One critical self-timed delay in memory devices such as dynamic random-access memory (DRAM) devices is the delay between activation of word lines and setting of the corresponding sense amplifiers. As discussed in detail herein, an ideal set delay for a constant voltage word system would be a delay which increases slightly with supply voltage VDD to the memory device. Briefly explained, this is because in a complementary metal-oxide semiconductor (CMOS) array with a constant word line voltage architecture the word line high level V.sub.WL is set independent of supply voltage VDD, whereas the conventional bit line precharge voltage of VDD/2 obviously varies with supply voltage VDD. Thus, the minimal word line voltage, and hence the word line rise time, necessary to transfer a "1" level to a bit line increases with supply voltage VDD. The delay between word line activation and sense amplifier setting would therefore also preferably increase with increasing supply voltage VDD.
Previously, conventional gate delay chains have been employed to generate on-chip clocking delays. Unfortunately, the "trip point" of such a chain increases linearly with supply voltage VDD, while the current drive of the previous stage increases with the square of supply voltage VDD. Hence, the delay length generated by the delay chain decreases as supply voltage VDD increases. Furthermore, inverter-based clocking signals typically vary as a function of process and temperature. Therefore, in order to guarantee sufficient delay at high voltage conditions, and other operating extremes, extra delay must be added to the inverter chain. This extra delay necessarily degrades performance of the semiconductor memory device.

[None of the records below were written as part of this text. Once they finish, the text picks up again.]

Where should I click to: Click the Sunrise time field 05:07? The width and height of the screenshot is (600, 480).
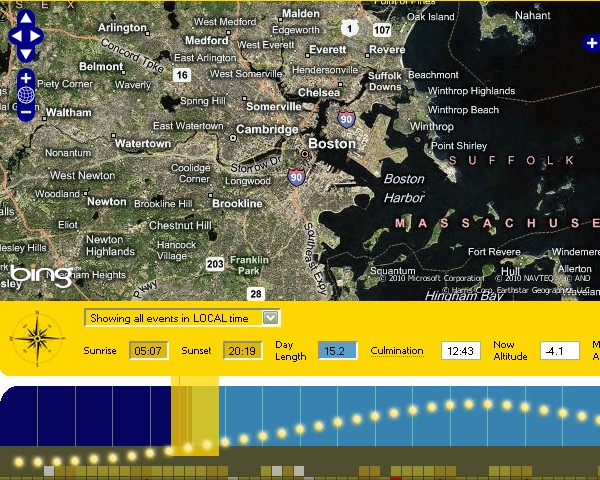148,351
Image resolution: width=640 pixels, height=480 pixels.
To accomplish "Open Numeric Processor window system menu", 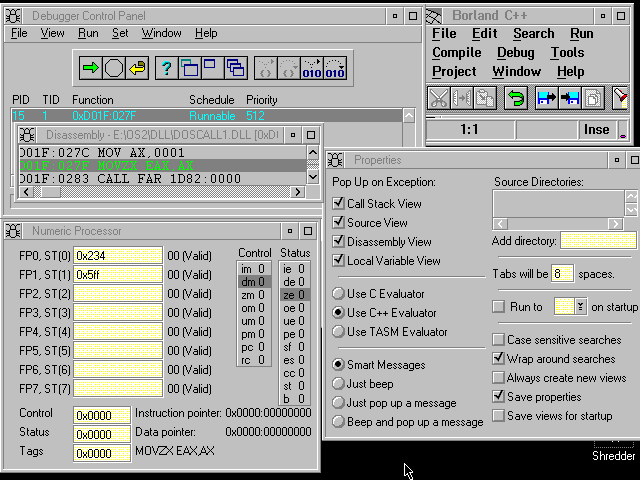I will (13, 231).
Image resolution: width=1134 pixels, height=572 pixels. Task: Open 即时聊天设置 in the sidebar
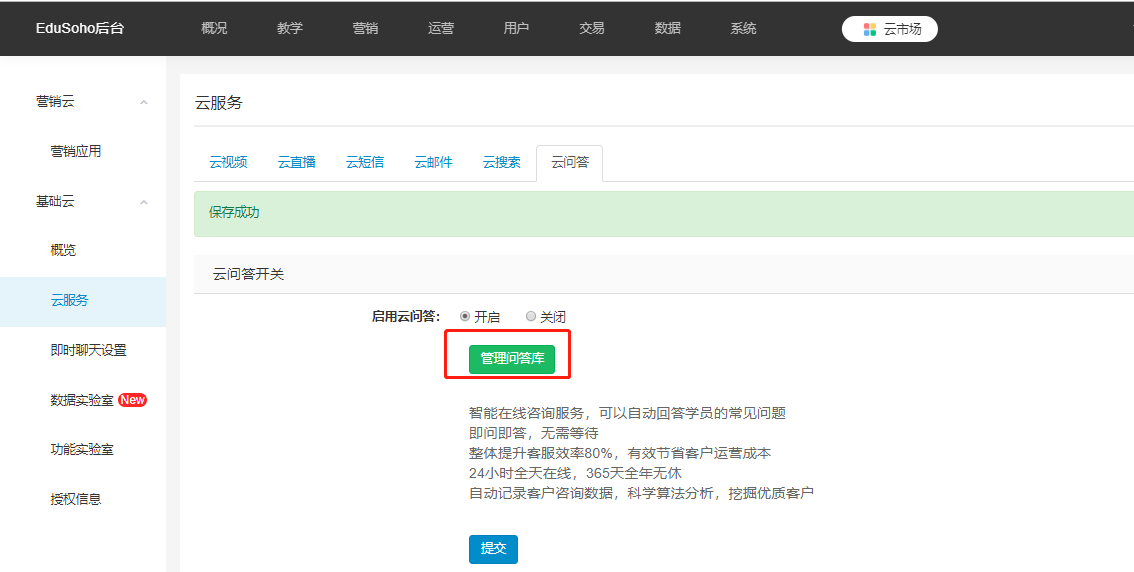click(x=88, y=350)
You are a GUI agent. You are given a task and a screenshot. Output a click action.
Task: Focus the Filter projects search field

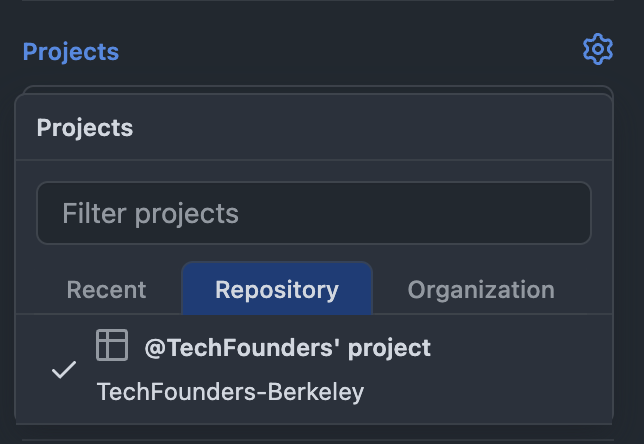point(313,213)
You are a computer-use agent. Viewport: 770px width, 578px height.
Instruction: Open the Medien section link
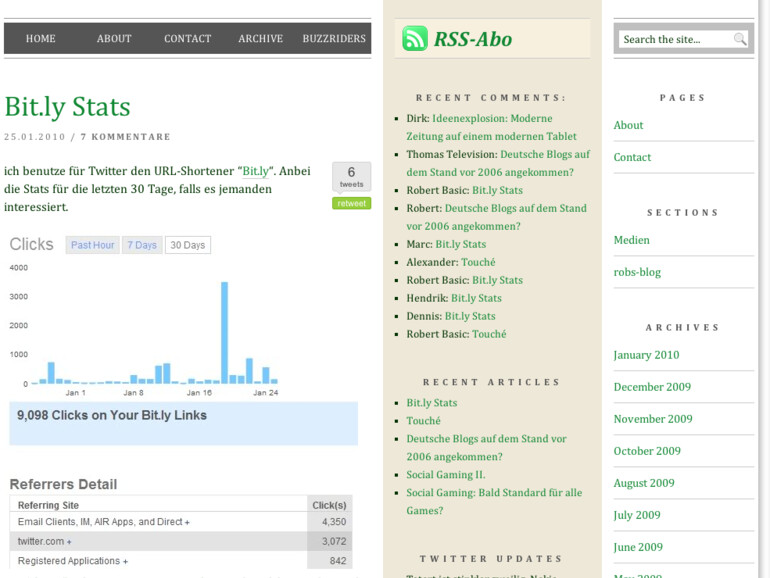(631, 240)
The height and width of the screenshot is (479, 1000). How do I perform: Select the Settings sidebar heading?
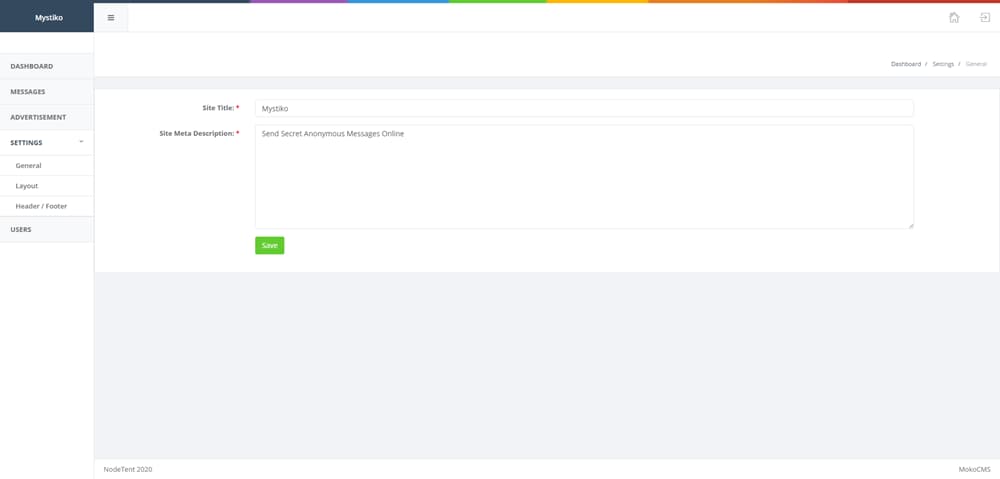tap(27, 143)

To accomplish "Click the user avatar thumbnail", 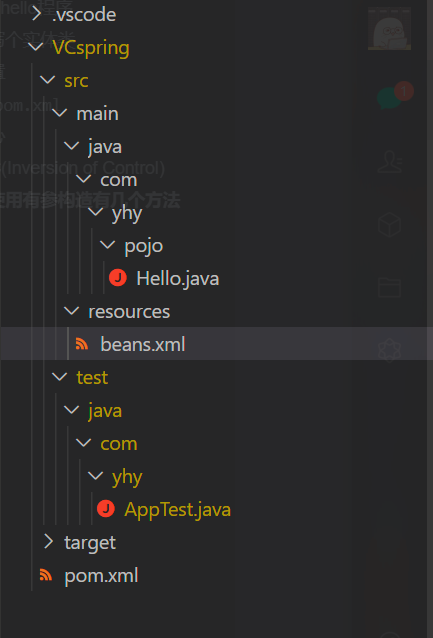I will [x=389, y=28].
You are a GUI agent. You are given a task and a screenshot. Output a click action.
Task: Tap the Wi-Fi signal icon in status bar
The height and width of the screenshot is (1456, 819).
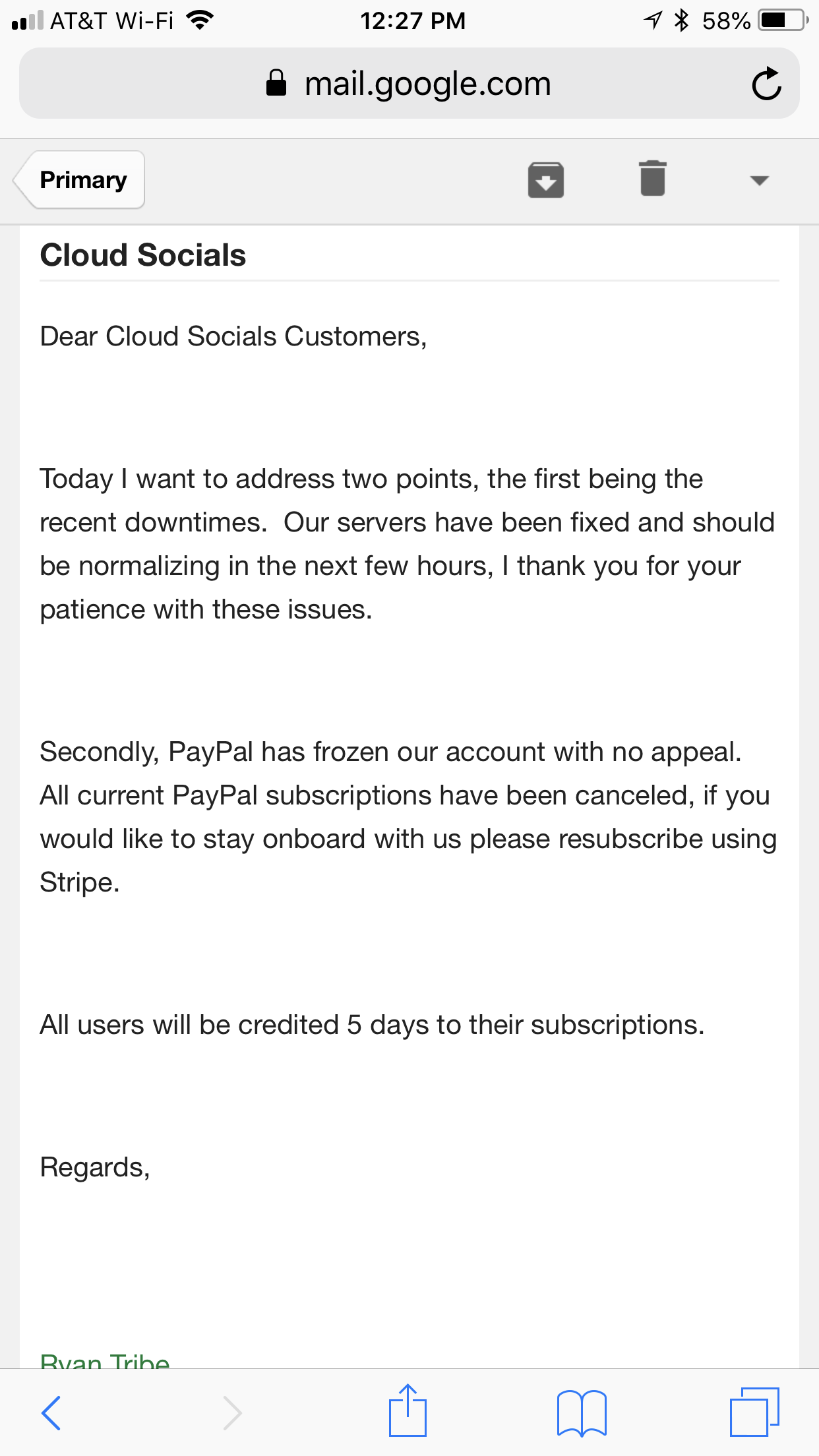[200, 20]
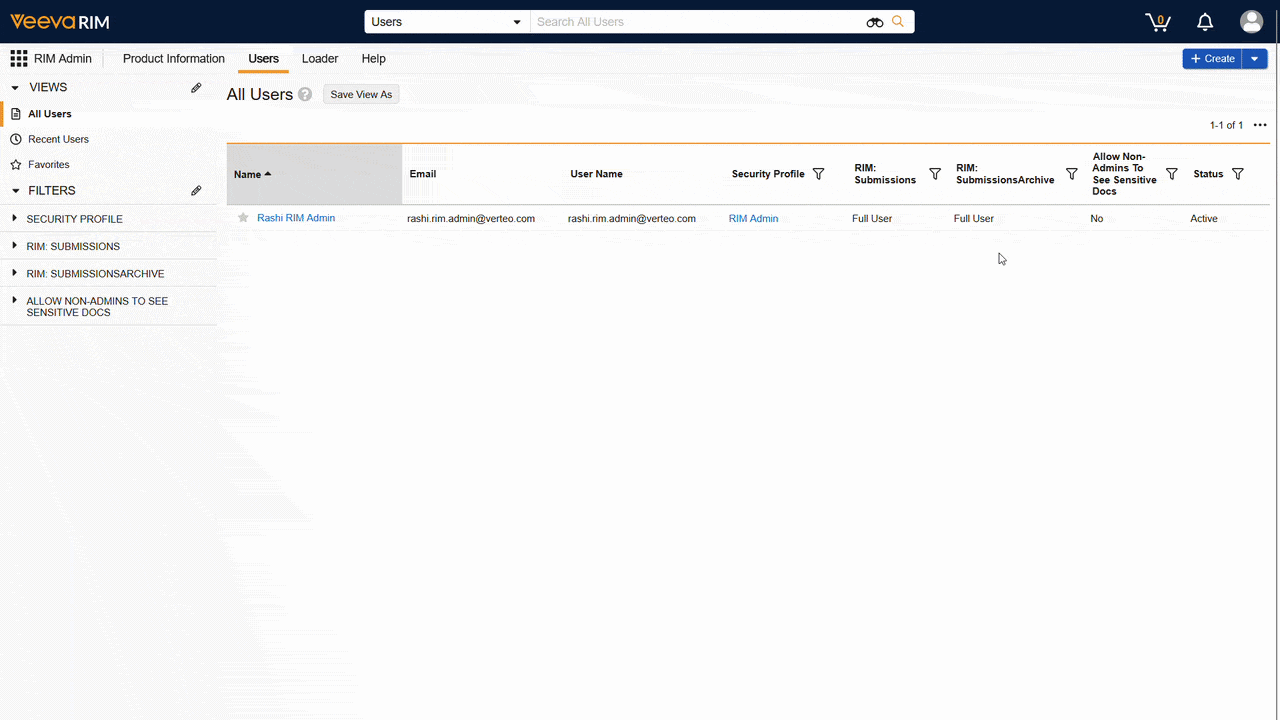This screenshot has height=720, width=1280.
Task: Click the binoculars advanced search icon
Action: tap(874, 21)
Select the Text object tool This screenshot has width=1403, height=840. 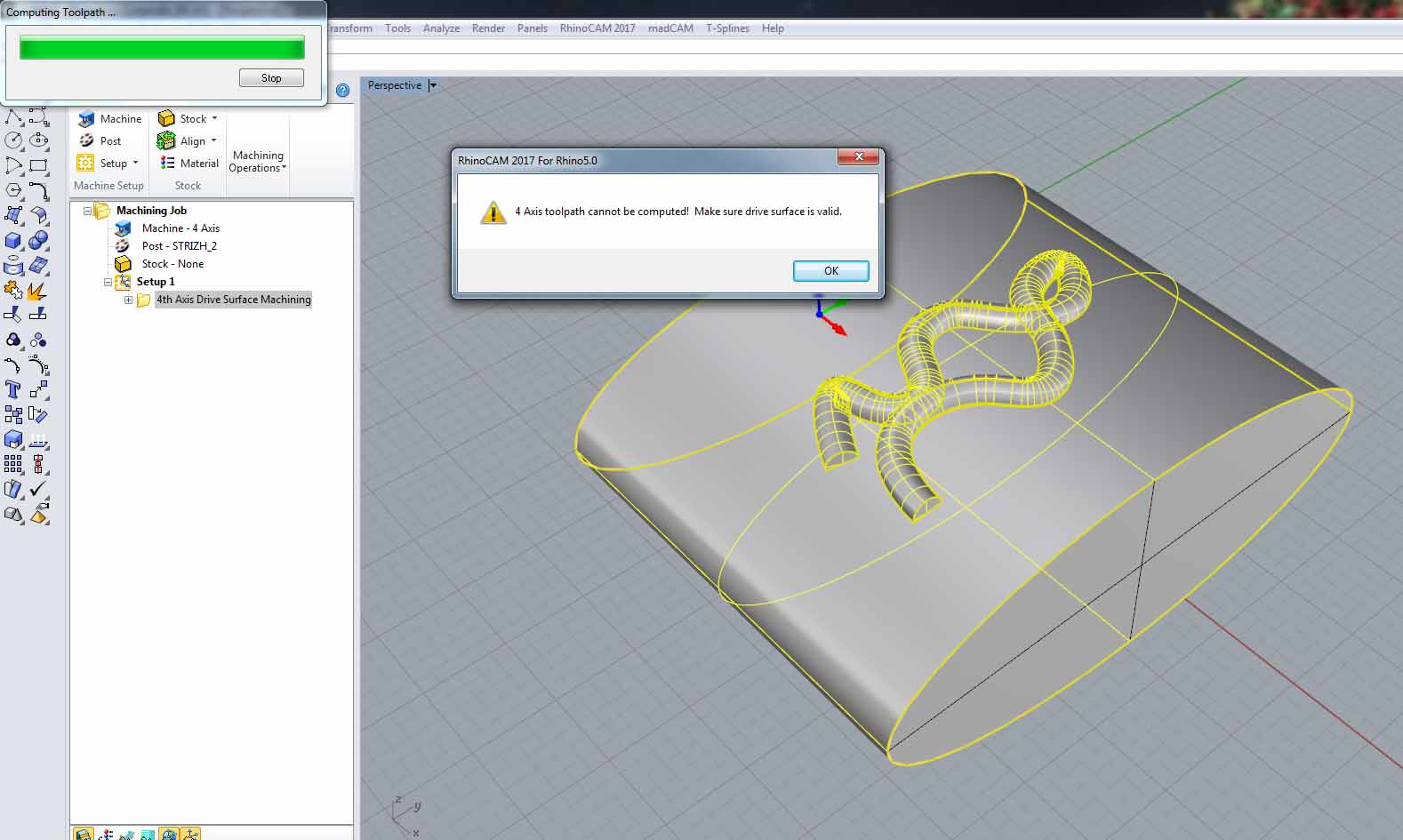(13, 389)

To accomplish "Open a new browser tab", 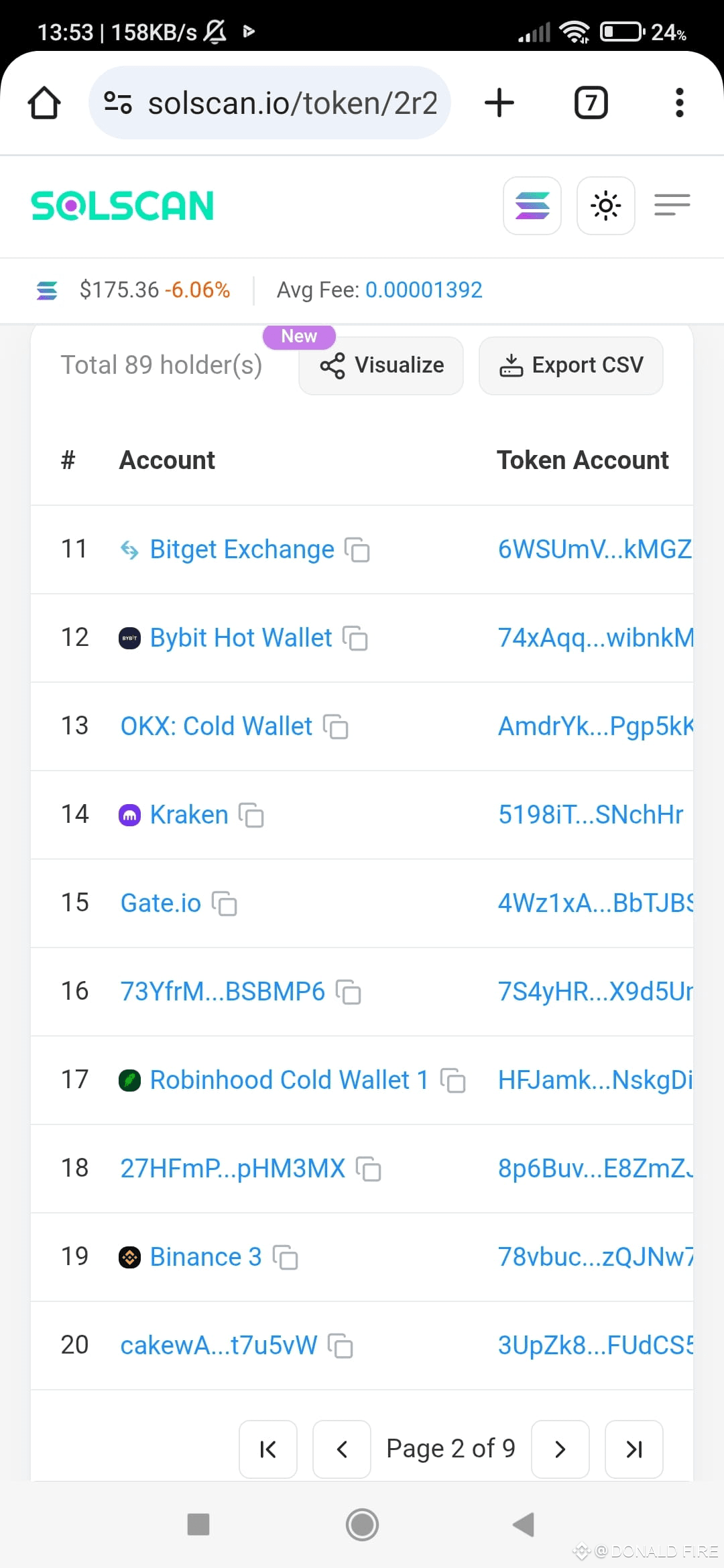I will [499, 103].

An alternative clocking approach is presented by Watanabe et al. in an article entitled "A New CR-Delay Circuit Technology For High Density and High Speed DRAMs", IEEE Journal of Solid-State Circuits, Vol. 24, No. 4, pp. 905-910, August 1989. In this technique, a resistance-capacitance (RC) time constant is employed by measuring the time taken to discharge a capacitor to a certain percentage of supply voltage VDD. The RC time constant is independent of supply voltage VDD, depending only on the absolute value of the resistor and the capacitor in the network. Although good process control over the capacitance and resistance elements is claimed, in practice there is a twenty (20%) percent variation in the gate capacitance and a 2.times. variation in the n-well capacitance (i.e., the resistive element). Thus, the RC of this circuit necessarily has a large process dependence. Furthermore, in a constant boost voltage architecture, a supply voltage VDD independent clocking delay is not ideal.